14ème législature

Question N° 87201
de M. Marc Le Fur (Les Républicains - Côtes-d'Armor )
Question écrite
Ministère interrogé > Numérique
Ministère attributaire > Premier ministre

Rubrique > tourisme et loisirs

Titre > activités de plein air

Analyse > drones privés. recueil de données. protection.

Question publiée au JO le : 11/08/2015 page : 6088
Date de changement d'attribution: 18/05/2017
Question retirée le: 20/06/2017 (fin de mandat)

Texte de la question

M. Marc Le Fur attire l'attention de Mme la secrétaire d'État, auprès du ministre de l'économie, de l'industrie et du numérique, chargée du numérique sur l'encadrement juridique de la massification du nombre de drones, vis-à-vis de la protection de la vie privée. Les questions particulières soulevées par les drones en matière de vie privée ne sont pas nouvelles, car ni la vidéosurveillance, ni la captation des sons, ni les données de type connexions wifi et leur captation par des tiers ne sont inconnues. La véritable nouveauté consiste surtout en la massification de dispositifs mobiles et discrets, pouvant avoir accès à des lieux normalement difficiles d'accès, et embarquant des dispositifs de vidéo et des capteurs. Le cadre juridique n'a pas été prévu précisément pour de tels dispositifs. Trois corpus juridiques, ayant portée générale, peuvent toutefois être utilement invoqués. Le premier est le cadre général de l'article 9 du code civil qui protège la vie privée. Néanmoins, si ses dispositions interdisent de filmer son voisin, la distance de prise de vue ne rend pas toujours l'interdiction aussi perceptible. Le deuxième cadre est celui de la loi informatique et libertés. L'essor des usages professionnels des drones (voire de certains usages privés qui sortiraient du cadre de l'exemption pour usage strictement personnel prévu par la loi, notamment lorsqu'une vidéo est mise en ligne) va nécessairement accroître le nombre d'activité soumises à ce cadre et à ses règles.
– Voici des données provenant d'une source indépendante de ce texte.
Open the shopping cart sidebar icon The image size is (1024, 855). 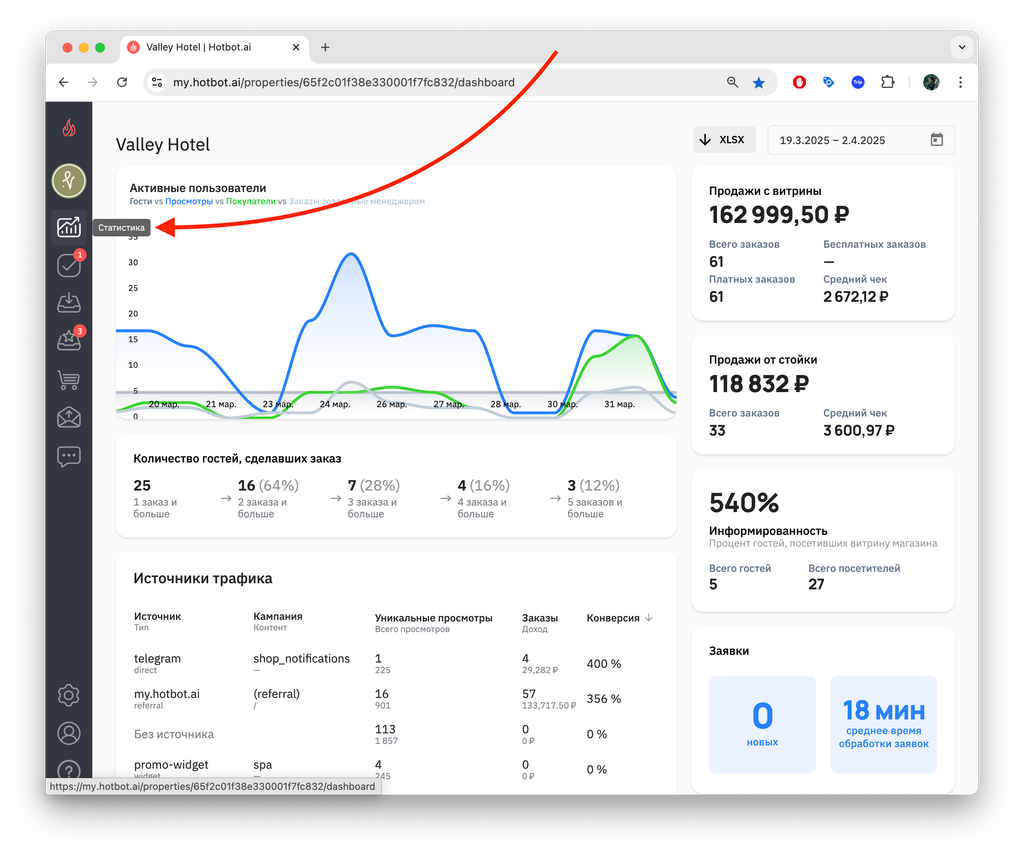69,379
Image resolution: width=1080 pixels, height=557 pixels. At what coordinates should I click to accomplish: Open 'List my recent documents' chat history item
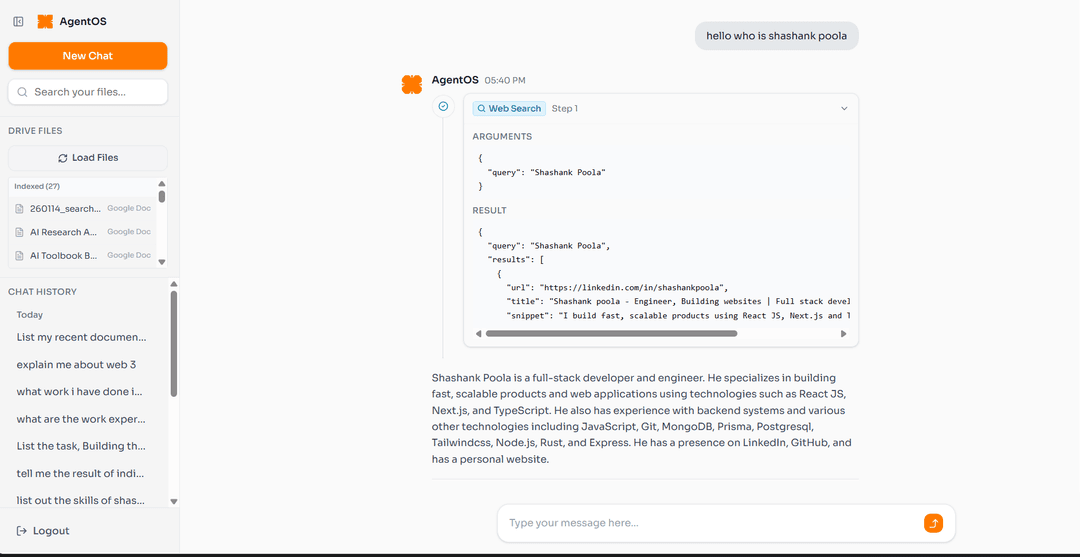pos(81,337)
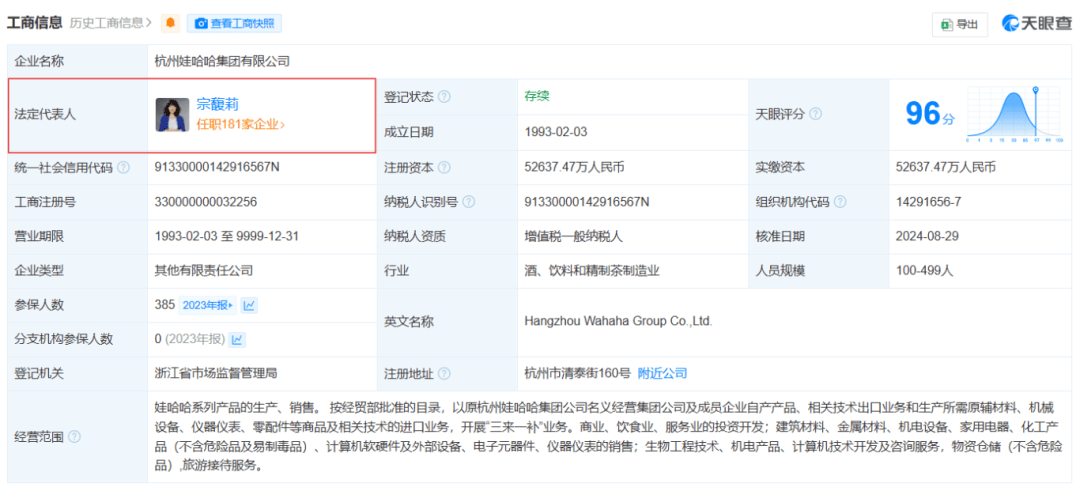Click help icon next to 经营范围
The image size is (1080, 491).
point(73,436)
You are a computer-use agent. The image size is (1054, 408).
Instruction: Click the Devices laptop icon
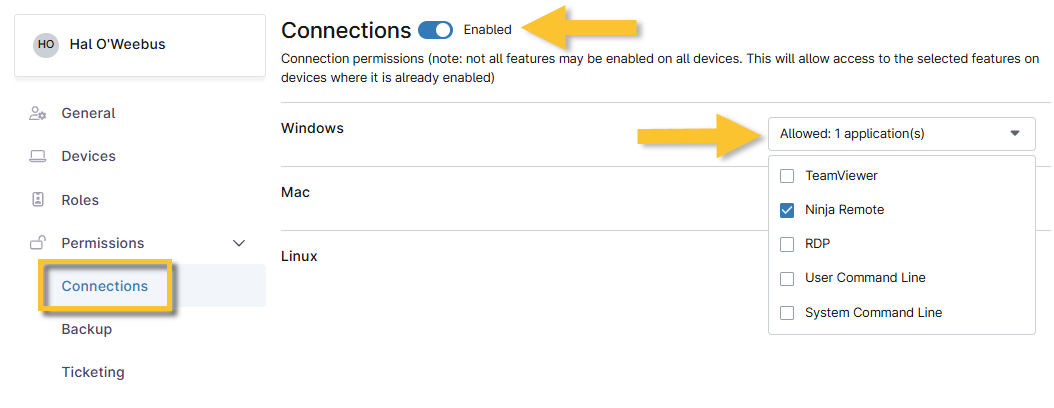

Des précisions à apporter quant aux exigences de loyauté de la collecte de données, d'information des personnes mais aussi de respects de leurs droits s'imposeront donc. Le troisième cadre de référence est celui de la vidéosurveillance et du code de la sécurité intérieure, qui reprennent notamment les obligations d'information des personnes, ainsi que le droit d'accès pour tous les dispositifs mis en œuvre sur la voie publique ou dans les espaces ouverts au public. Il conviendrait toutefois de traduire les nouvelles problématiques liées à la massification des drones professionnels et tous publics dans ces trois cadres généraux existants. Il lui demande si le Gouvernement, engagé sur un projet de loi numérique, entend procéder à cette adaptation du cadre juridique.